SUPPLIED ENTRIES ->
++++++++++++++++++++
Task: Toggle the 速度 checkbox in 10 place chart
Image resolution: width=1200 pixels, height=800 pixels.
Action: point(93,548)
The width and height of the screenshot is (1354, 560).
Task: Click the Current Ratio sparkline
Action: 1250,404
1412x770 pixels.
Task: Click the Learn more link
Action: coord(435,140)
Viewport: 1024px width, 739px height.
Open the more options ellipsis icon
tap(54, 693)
++++++++++++++++++++
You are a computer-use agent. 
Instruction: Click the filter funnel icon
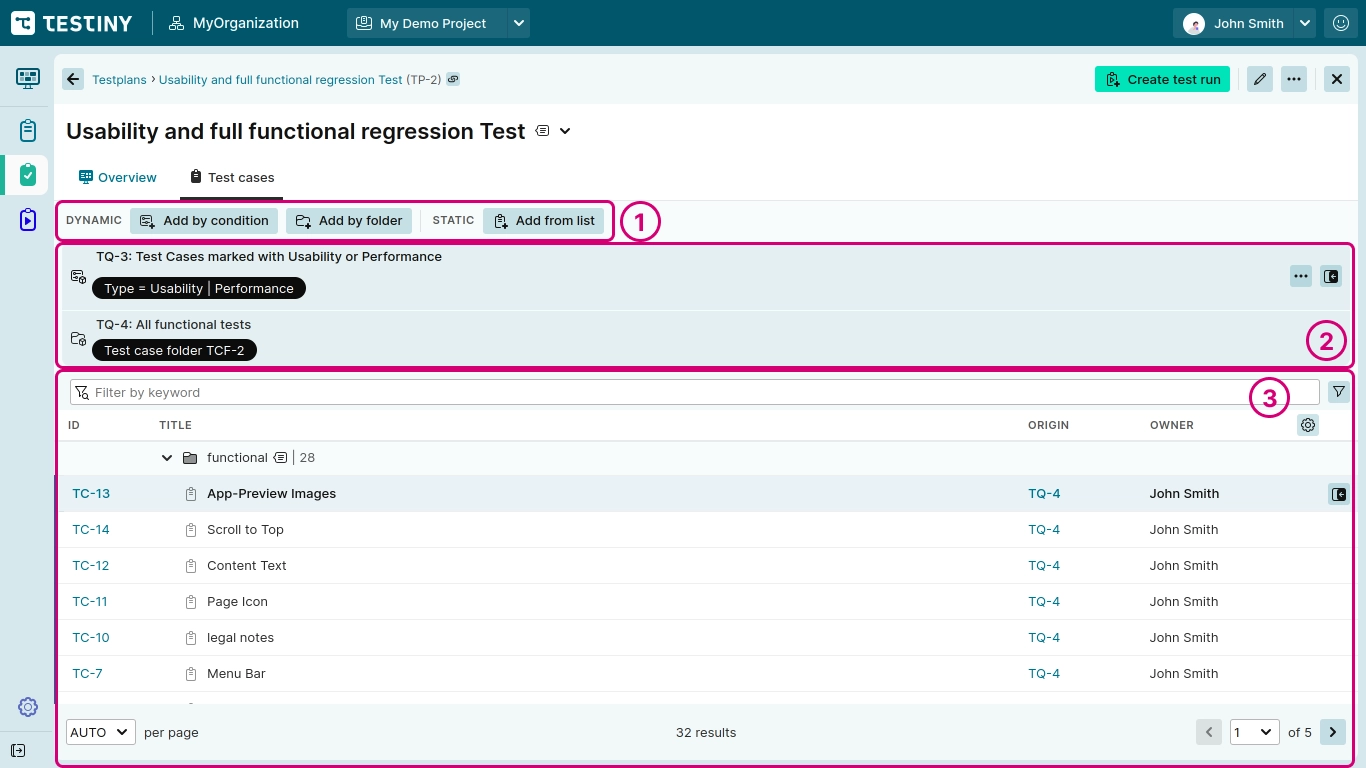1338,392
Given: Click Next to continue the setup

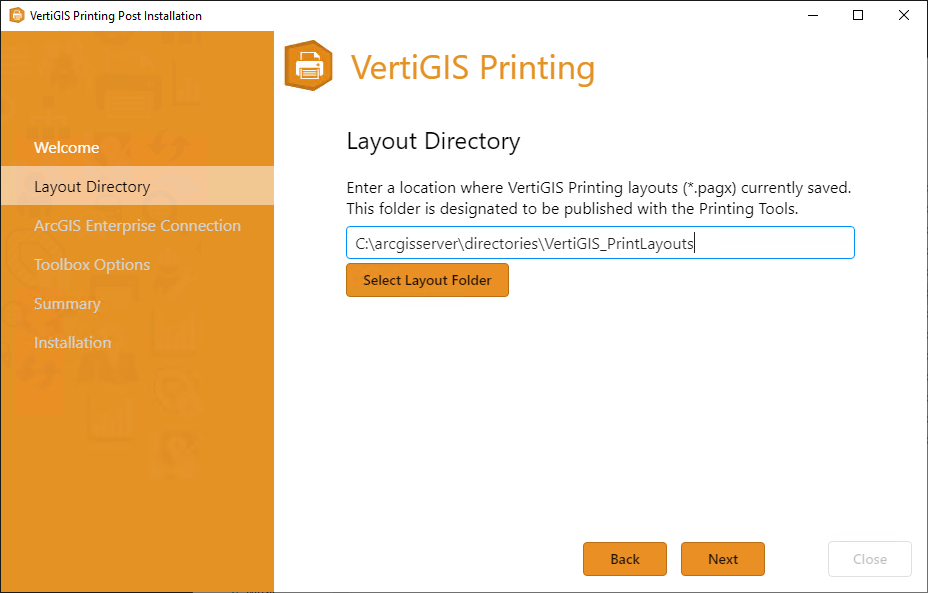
++++++++++++++++++++
INSTRUCTION -> Set down the lines from the one containing "Task: Toggle the" through the one containing "tap(54, 693)" exactly as they appear, including both of those lines.

TASK SOLUTION ->
Task: Toggle the 速度 checkbox in 10 place chart
Image resolution: width=1200 pixels, height=800 pixels.
Action: point(93,548)
The width and height of the screenshot is (1354, 560).
Task: Click the Current Ratio sparkline
Action: 1250,404
1412x770 pixels.
Task: Click the Learn more link
Action: coord(435,140)
Viewport: 1024px width, 739px height.
Open the more options ellipsis icon
tap(54, 693)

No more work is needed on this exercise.